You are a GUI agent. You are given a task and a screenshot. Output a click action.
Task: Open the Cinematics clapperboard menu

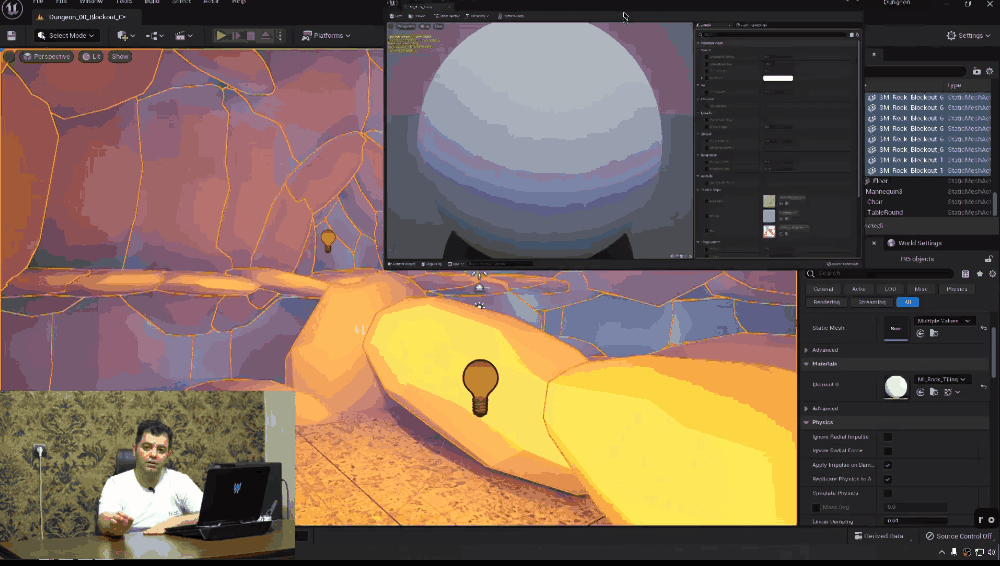pos(184,36)
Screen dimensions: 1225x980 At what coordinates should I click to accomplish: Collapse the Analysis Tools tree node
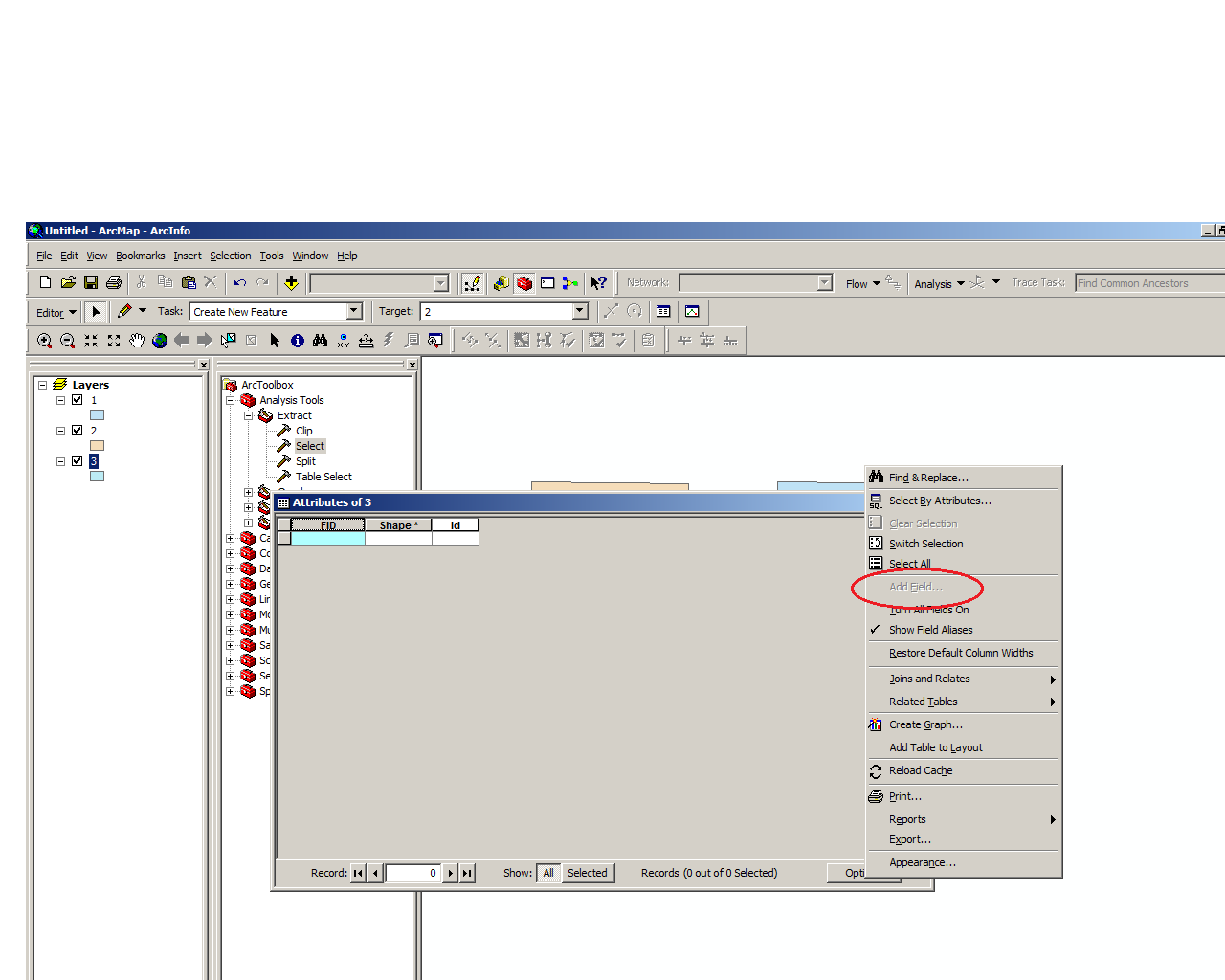pyautogui.click(x=231, y=400)
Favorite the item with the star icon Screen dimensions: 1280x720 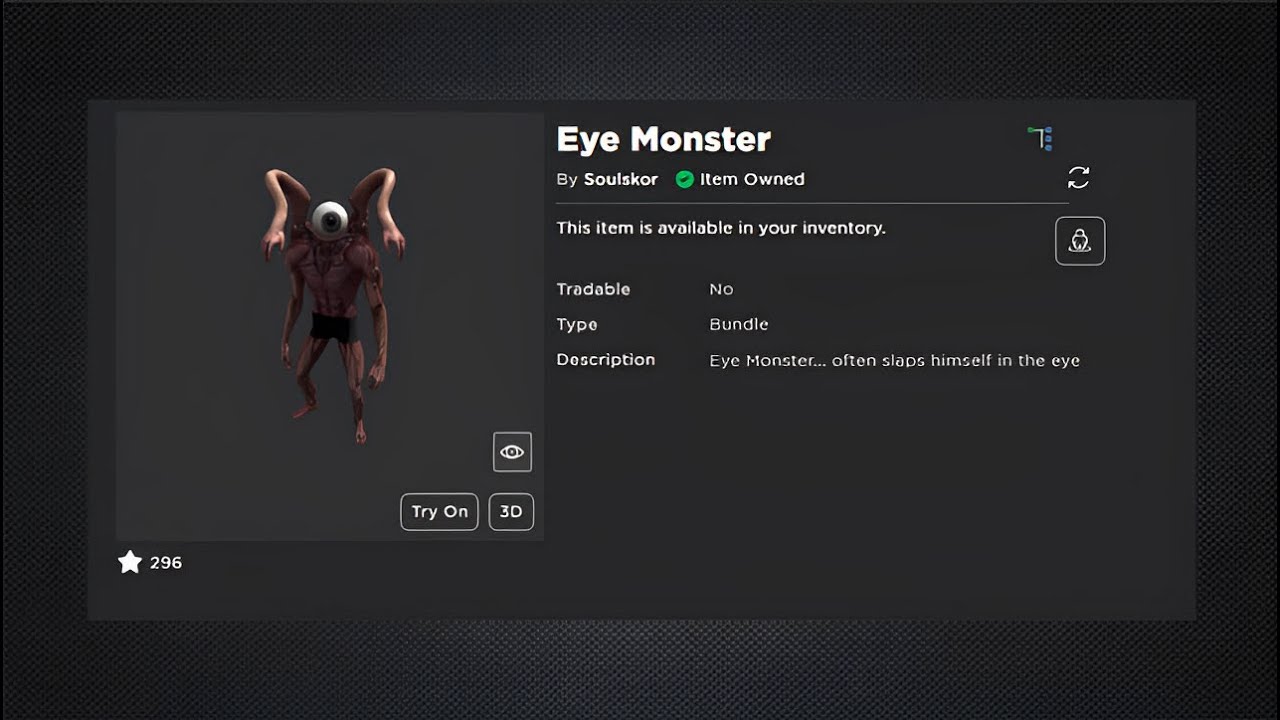coord(130,562)
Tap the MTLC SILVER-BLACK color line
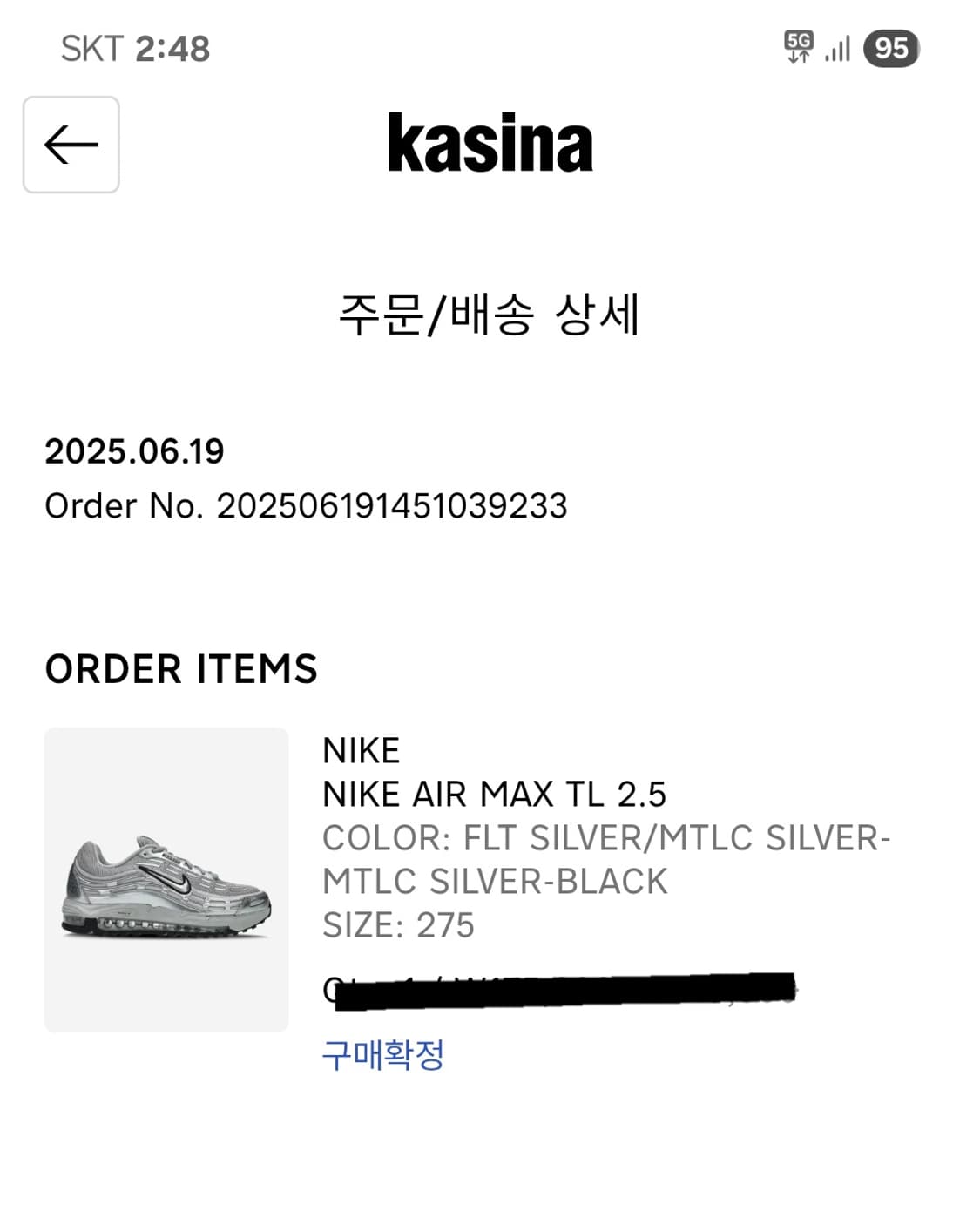The width and height of the screenshot is (980, 1225). coord(494,881)
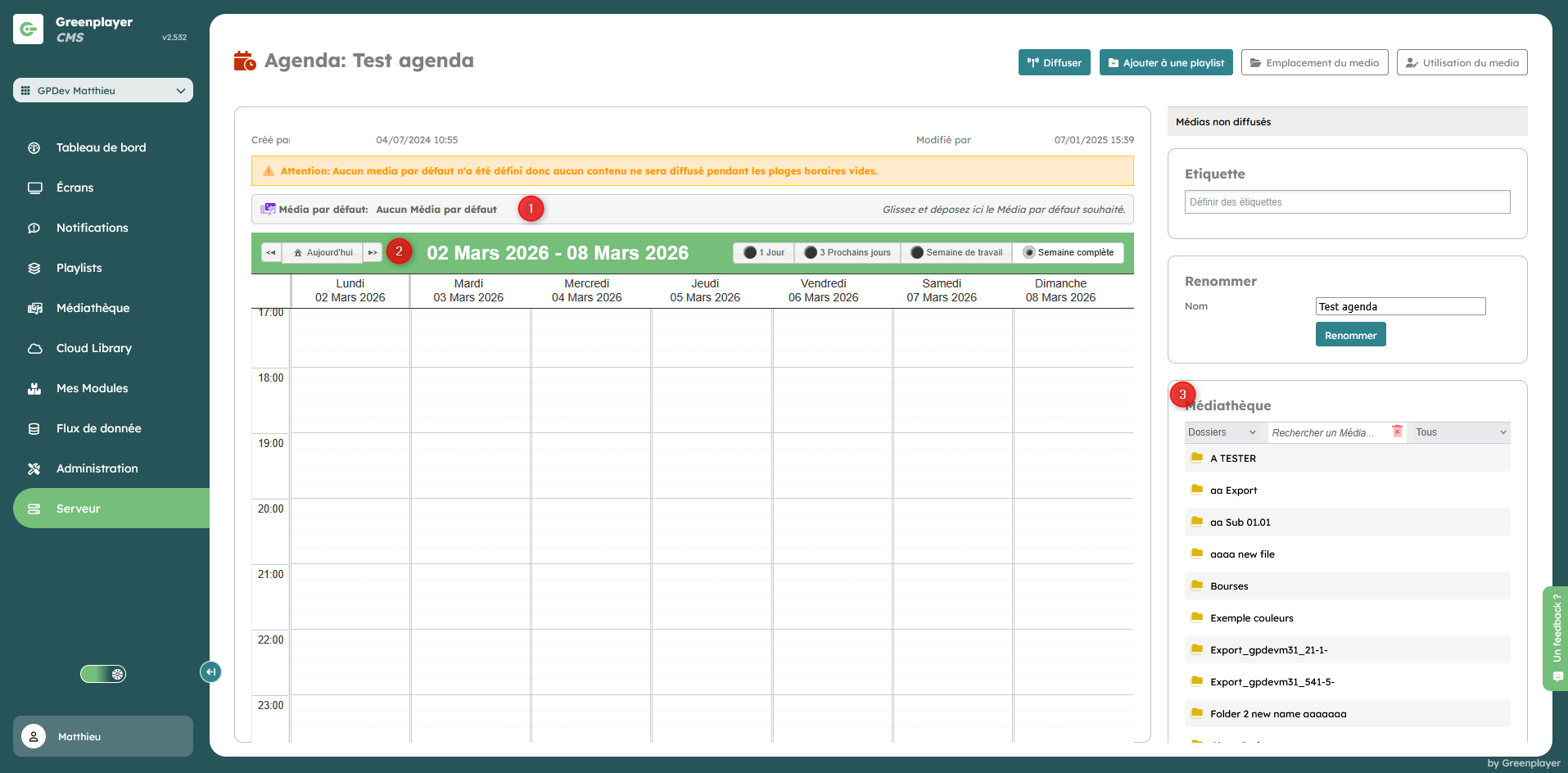Click the Renommer button
The width and height of the screenshot is (1568, 773).
[x=1350, y=335]
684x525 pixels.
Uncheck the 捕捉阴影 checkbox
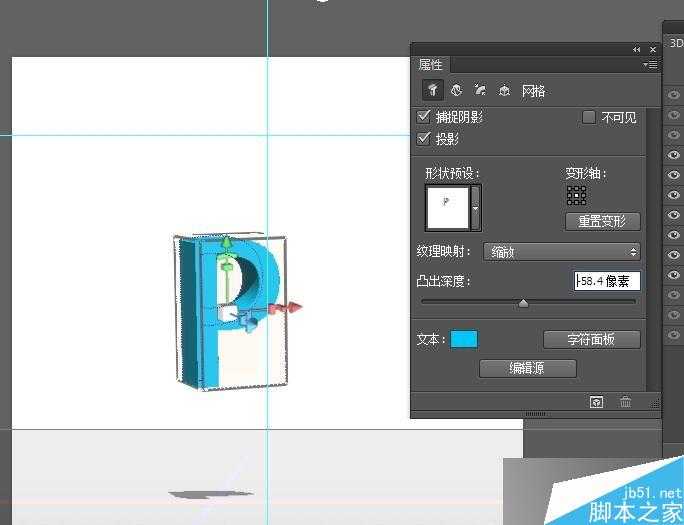coord(424,117)
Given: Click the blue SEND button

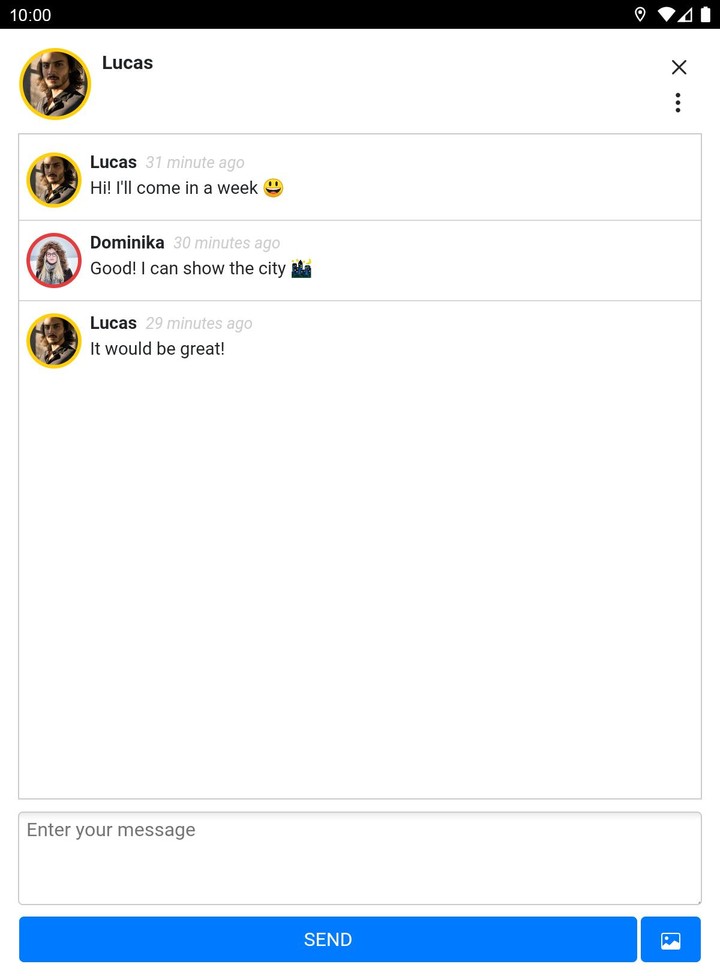Looking at the screenshot, I should pos(328,939).
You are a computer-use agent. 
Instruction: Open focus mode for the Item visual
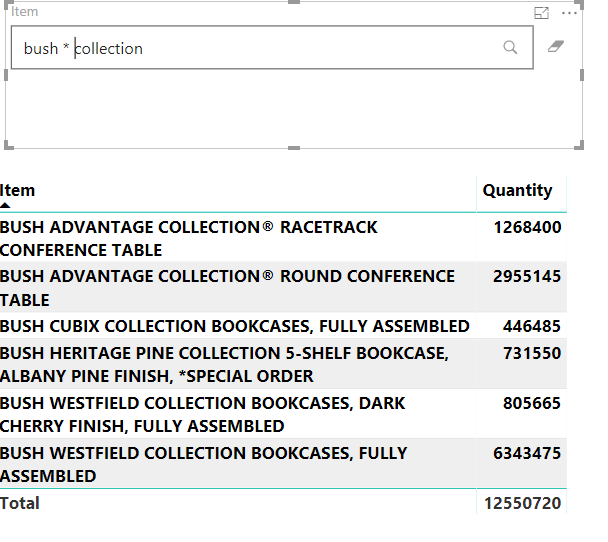point(542,13)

########################################

## Aim of the exercise
From the items above, take the part that opens with the line containing "Given: Click the blue SEND button" and closes with the end of the items. Rewrite it with "blue" replaced by "green", keeping everything else unchanged and leaving out the pictures.

## Solution to this task
Given: Click the green SEND button

Looking at the screenshot, I should pos(328,939).
You are a computer-use agent. 
Instruction: Open focus mode for the Item visual
point(542,13)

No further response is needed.